The aim of this audit and assurance review is to consider the state, effectiveness and efficiency of the arrangements surrounding the use by Police Scotland of the facial search technology capabilities contained within the UK Police National Database (PND).
In doing so, we also consider the statutory framework that underpins the police use of biometric data in Scotland. It should be noted that we use the term ‘facial search’ and not facial recognition as police images in the Criminal History System (CHS) in Scotland, and those in the broader UK PND system, are not of sufficient digital resolution for them to be used against software that would deliver a true automated recognition capability . In other words, PND does not deliver a facial recognition capability, but instead returns a list of potential image matches that then require further human assessment and investigation.
The audit and assurance review follows on from questions directed to the Scottish Government in 2015 relative to the police use of facial recognition technologies in Scotland. It also takes cognisance of a request from the Cabinet Secretary for Justice for HMICS to consider including scrutiny of this area in our programme of work for 2015-16.

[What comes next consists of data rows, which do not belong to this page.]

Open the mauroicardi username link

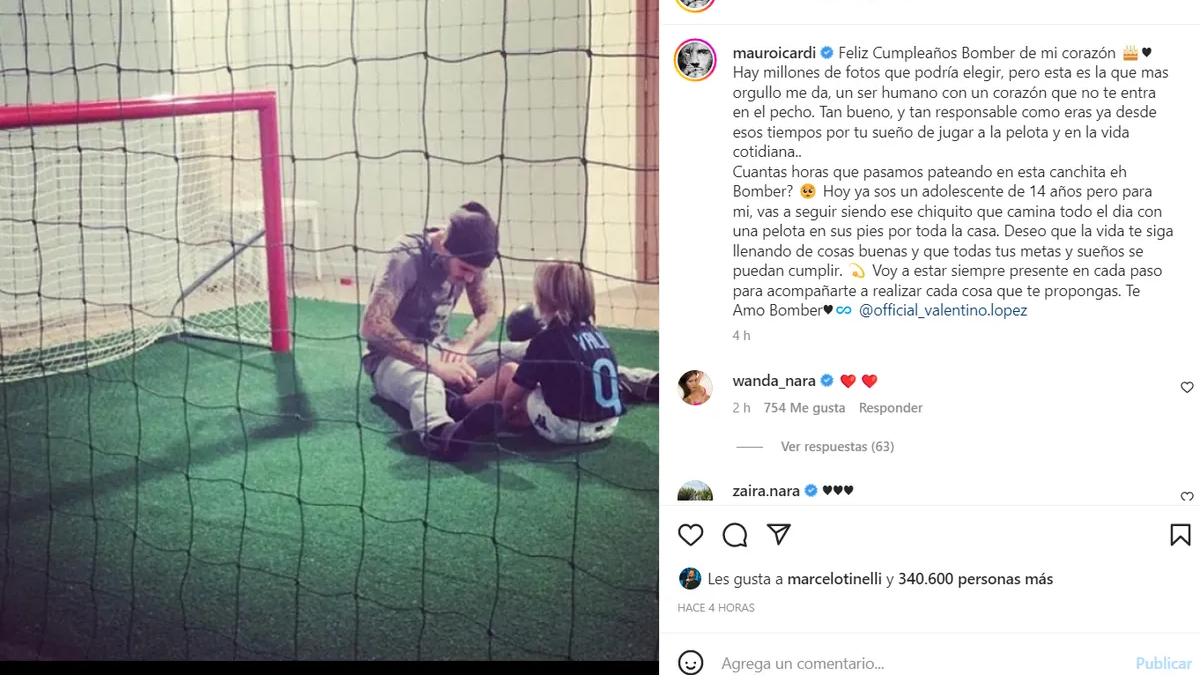[774, 52]

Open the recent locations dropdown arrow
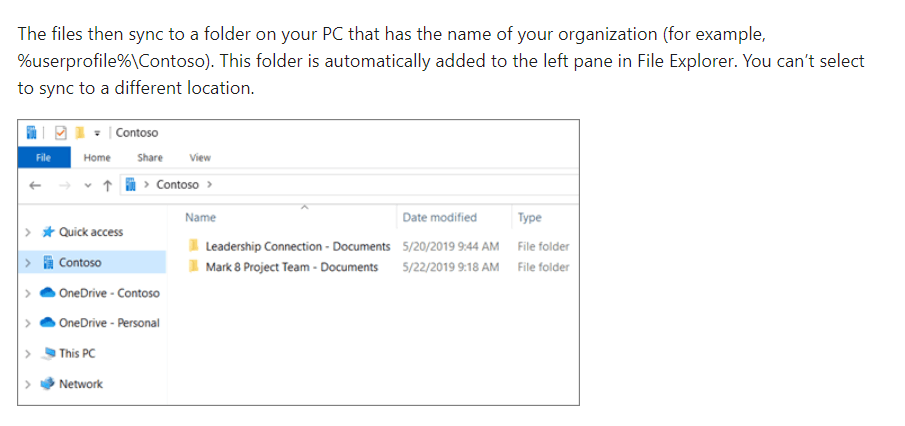click(88, 185)
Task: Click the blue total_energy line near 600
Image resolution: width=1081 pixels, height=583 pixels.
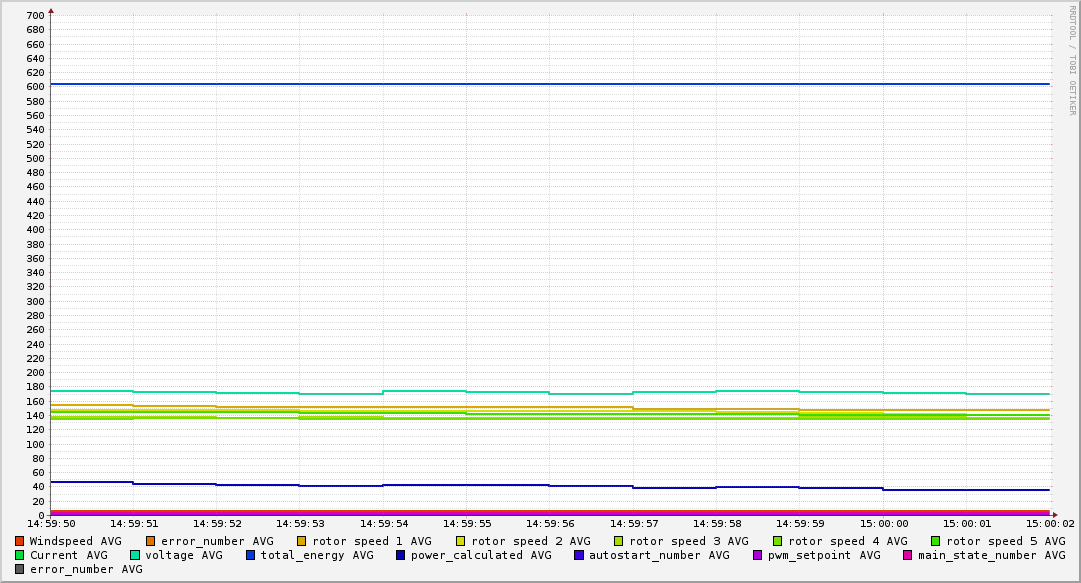Action: [x=550, y=84]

As part of this audit and assurance review, we have examined Police Scotland’s current practice and have assessed compliance with internal policy. We have also reviewed governance and oversight arrangements within Police Scotland including the administrative and technical interface between CHS and the wider UK PND with regard to the recording, weeding and retention of information by Police Scotland. This has included a review of how Police Scotland interfaces with wider UK governance arrangements around PND, and how the arrangements in Scotland align with current statutory PND Codes of Practice for England and Wales.
This audit and assurance review also provides comparisons with the legislative approaches to biometric data retention in England and Wales. It also considers the use of the PND and other facial search software adopted by forces in England and Wales, and considers the wider policing and societal opportunities and threats which arise from the police use of such new and emerging biometric technologies.
This audit and assurance review was conducted as part of our scrutiny programme for 2015-16. Our programme provides flexibility to scrutinise new and emerging issues affecting policing in Scotland.
Scottish Government should work with Police Scotland and the Scottish Police Authority to consider legislative provision in relation to the retention and use of photographic images by the police.
Scottish Government should work with Police Scotland, the SPA, COPFS and other interested parties to consider the establishment of an independent Scottish Commissioner to address the issues of ethical and independent oversight over biometric databases and records held in Scotland, with sufficient flexibility to embrace future technologies and relevant codes of practice.
Police Scotland should amend its internal PND Search Request Form so that the reasons for requested PND searches are coded to align directly with the PND Search Reason Codes in the live database.
Police Scotland and the Scottish Police Authority should consult with Scottish Government and other stakeholders on the potential development of a statutory Code of Practice for the use of biometric data in Scotland.